05 April 2026

Read This Shit - Writing That Has Influenced Me

Last updated: 5 April 2026

I've been very interested in and activated by (in good ways) others' writing a lot in the last few months, so I want to start keeping a list of some of the pieces that have affected, radicalized, aroused, or taught me the most.

Read This Shit Right Now On the Internet 

Against Safety/Towards Bleed - The Garden Below- about the dangers of safety in transfemininity and tabletop gaming

The Palette Grid - Jay Dragon - what if safety tools were good?

Faggot Games: An Urgent Warning - Eclipse Dot Gay
 - incitement to make unapologetically horny games. This follow-up post builds on it; read both. 

Priestess - Gray Levesque - very lyrical and trans short story. There's a lot of good stuff published in The Temz Review (including this) but I think this is my favorite piece from it so far.

Go Buy This Shit in Book Form (or Loan from Your Library) And Read It 

I Hope We Choose Love - Kai Cheng Thom - essay collection covering transfemininity, "mental illness", racism, queer and activist spaces, and more. Her fiction is also very good.

Bad Habit - Alana S. Portero - the novel that has, to date, gotten the strongest emotional reaction from me.

Stag Dance - Torrey Peters - short stories & novella, all extremely transfem from wildly different angles, all extremely good.

The Dangers of Smoking in Bed - Mariana Enriquez - very Argentine short stories. All her collections are great, but this is my favorite.

The Collected Schizophrenias - Esme Weijun Wang - nonfiction about living with our culture's most stigmatized "mental illness."

How to be an Antiracist - Ibram X Kendi - I feel like this is mainstream enough I probably don't need to platform it, and it looks like low-hanging fruit to say "look how woke I am!" but it did really leave a mark on my worldview; the emphasis on judging systems and beliefs over individuals. And if you're white and haven't examined your white fragility at all, it's a very (too?) gentle first step toward fixing that.

Before Gender - Eli Erlick - nonfiction about trans people alive between 1850-1950, pretty much all of whom were fully erased by history for reasons that I'm sure aren't evil at all. It also covers MULTIPLE trans-led riots pre-stonewall. Effie Smith is my favorite, and my new role model.

Subject to Change (Anthology) - poetry by trans authors, mostly of color, along with interviews of them. Not all of them are my cup of tea but several are now among my favorite poets.

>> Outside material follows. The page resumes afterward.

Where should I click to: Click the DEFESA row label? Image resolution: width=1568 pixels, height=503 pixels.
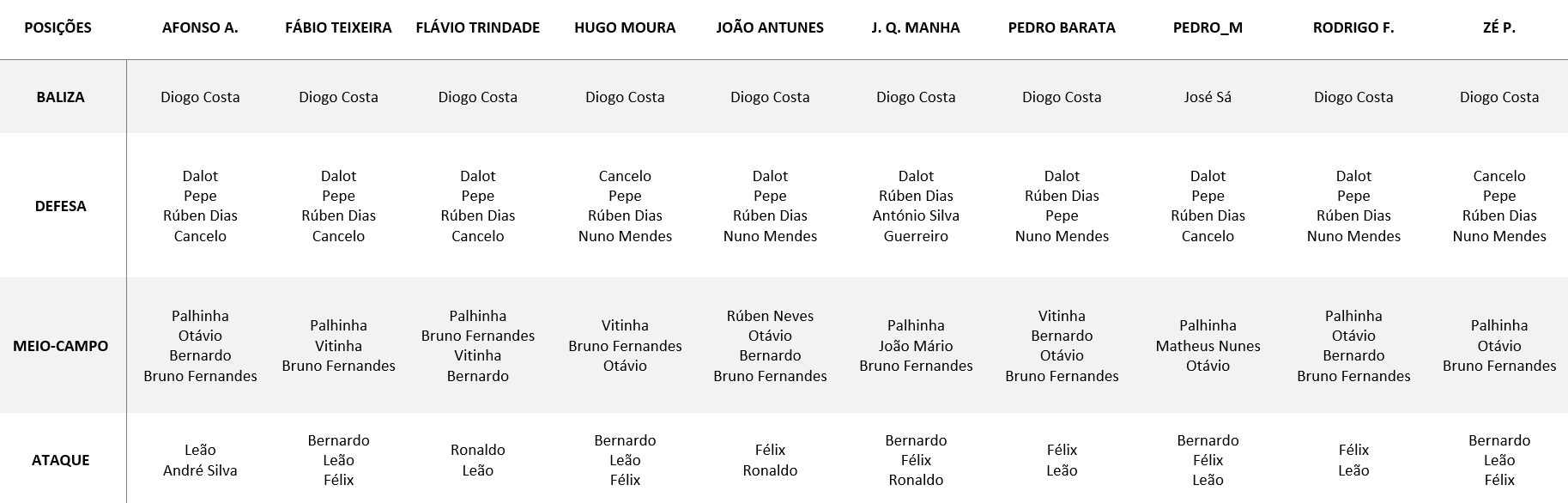click(60, 206)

Read This Shit in Book Form, But It's Okay if You Pirate It Because It Was Written by a Cishet White Man (It's Still Good I Promise)

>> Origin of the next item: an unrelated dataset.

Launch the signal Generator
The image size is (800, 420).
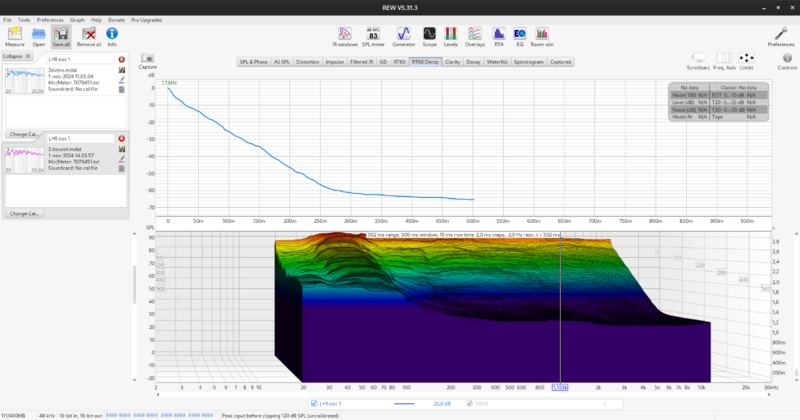pos(404,34)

Crazy Like Us - Ethan Watters - Journalistic nonfiction about the irreparable harm the white supremacy and imperialism inherent to psychiatry and big pharma has done worldwide.

Saving Normal - Allen Frances - nonfiction; the author was the lead writer of the DSM-4 so he's awful and has many awful takes through the book (for example, "the DSM-4 was totally fine"), BUT it documents the ways things got even worse with the DSM-5 very thoroughly.

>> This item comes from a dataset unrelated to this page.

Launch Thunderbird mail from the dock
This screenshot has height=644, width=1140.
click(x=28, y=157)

The Dawn of Everything - David Graeber & David Wengrow -  big long list of prehistoric and ancient cultures that were way less evil than what we've gotten stuck with today; a counter to the dominant narrative in archaelogy/anthropology/history etc.  

Shardik - Richard Adams - the guy who wrote Watership Down wrote a fantasy epic for grownups. No speculative elements, big fuckoff bear, child slavery, what more could you want?

Jerry Cornelius series - Michael Moorcock - My favorite Moorcock books, even above Elric (where this blog's namesake comes from). It's like if James Bond was severely fucked in the head and extremely queer, and with pornographic illustrations.

The Prisoner - Patrick McGoohan - yes it's a TV show; it's important to me, shut up. Extremely 60s, weird allegorical sci-fi, way ahead of its time and our time. Watch it, then watch the documentary so you can understand why I'm crediting this show to one guy, and worry for me that I relate to him so much.

Collected Works of Otto Gross - understanding academic writing from the 1910s is almost impossibly hard, even as someone who loves long, pretentious words. But I've persevered because Gross was one of the founders of psychoanalysis, as influential as Jung from what I can tell, but he's been erased from the history of the field for being a communist about it. He's far from blameless, but fascinating, and he does have some good takes. I hate him way less than Freud, Jung, Rogers, et al for sure.

Collected Fictions - Jorge Luis Borges - Borges was Latino, but he's dead so you don't need to worry about pirating him. I dunno what to say other than that his work is deeply weird in wonderful and influential ways. And he conveys a love of books that is very specific and relatable.

Invisible Cities - Italo Calvino - fiction without narrative; just sheer weird imagination.